**** Study material ****

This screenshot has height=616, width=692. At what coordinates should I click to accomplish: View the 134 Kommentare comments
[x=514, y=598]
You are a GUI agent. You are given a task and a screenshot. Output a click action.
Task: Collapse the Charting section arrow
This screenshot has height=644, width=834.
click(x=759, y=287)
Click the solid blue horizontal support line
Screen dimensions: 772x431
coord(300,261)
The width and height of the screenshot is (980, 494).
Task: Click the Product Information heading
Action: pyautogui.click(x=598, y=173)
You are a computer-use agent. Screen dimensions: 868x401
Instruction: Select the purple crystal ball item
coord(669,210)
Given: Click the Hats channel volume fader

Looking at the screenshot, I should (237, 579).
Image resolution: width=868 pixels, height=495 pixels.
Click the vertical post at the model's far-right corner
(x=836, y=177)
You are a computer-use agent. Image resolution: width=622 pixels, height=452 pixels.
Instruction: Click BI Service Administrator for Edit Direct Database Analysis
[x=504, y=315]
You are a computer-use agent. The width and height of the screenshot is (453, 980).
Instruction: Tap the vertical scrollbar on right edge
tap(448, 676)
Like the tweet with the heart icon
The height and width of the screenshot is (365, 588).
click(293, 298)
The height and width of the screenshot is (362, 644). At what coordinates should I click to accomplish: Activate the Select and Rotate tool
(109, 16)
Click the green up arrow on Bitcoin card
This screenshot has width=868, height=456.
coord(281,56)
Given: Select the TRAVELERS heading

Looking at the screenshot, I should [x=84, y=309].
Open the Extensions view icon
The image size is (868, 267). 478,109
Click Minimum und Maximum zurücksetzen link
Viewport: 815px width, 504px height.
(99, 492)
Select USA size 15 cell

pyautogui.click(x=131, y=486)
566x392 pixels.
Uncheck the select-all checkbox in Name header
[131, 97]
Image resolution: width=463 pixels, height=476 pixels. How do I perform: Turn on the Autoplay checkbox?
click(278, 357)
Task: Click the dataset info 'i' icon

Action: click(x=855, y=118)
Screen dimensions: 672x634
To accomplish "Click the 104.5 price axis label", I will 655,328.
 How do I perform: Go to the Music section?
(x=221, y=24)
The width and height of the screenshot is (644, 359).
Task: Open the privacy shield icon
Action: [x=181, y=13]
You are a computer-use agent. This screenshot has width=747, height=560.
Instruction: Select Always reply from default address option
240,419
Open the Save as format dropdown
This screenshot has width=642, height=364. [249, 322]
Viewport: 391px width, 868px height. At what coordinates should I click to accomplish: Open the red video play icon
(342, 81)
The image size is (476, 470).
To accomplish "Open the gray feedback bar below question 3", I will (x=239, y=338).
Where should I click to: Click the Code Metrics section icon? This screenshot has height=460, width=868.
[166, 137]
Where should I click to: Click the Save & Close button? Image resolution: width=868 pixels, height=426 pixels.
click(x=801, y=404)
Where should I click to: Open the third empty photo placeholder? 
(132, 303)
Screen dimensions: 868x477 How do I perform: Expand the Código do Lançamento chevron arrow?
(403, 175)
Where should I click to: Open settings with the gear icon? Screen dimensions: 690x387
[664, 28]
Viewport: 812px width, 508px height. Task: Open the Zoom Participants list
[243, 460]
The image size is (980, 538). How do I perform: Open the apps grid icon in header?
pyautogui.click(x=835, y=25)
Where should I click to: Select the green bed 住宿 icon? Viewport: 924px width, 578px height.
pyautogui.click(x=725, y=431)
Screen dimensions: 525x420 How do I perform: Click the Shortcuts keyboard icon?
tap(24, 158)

****

Please filter the data down to the lines containing the word "agent".

You are a GUI agent. You are given a task and a screenshot. Output a click action.
You are a computer-use agent. Screen dimensions: 868x401
You are a computer-use agent. Image resolution: width=622 pixels, height=452 pixels.
You are a computer-use agent. The width and height of the screenshot is (453, 980).
You are a computer-use agent. This screenshot has width=747, height=560.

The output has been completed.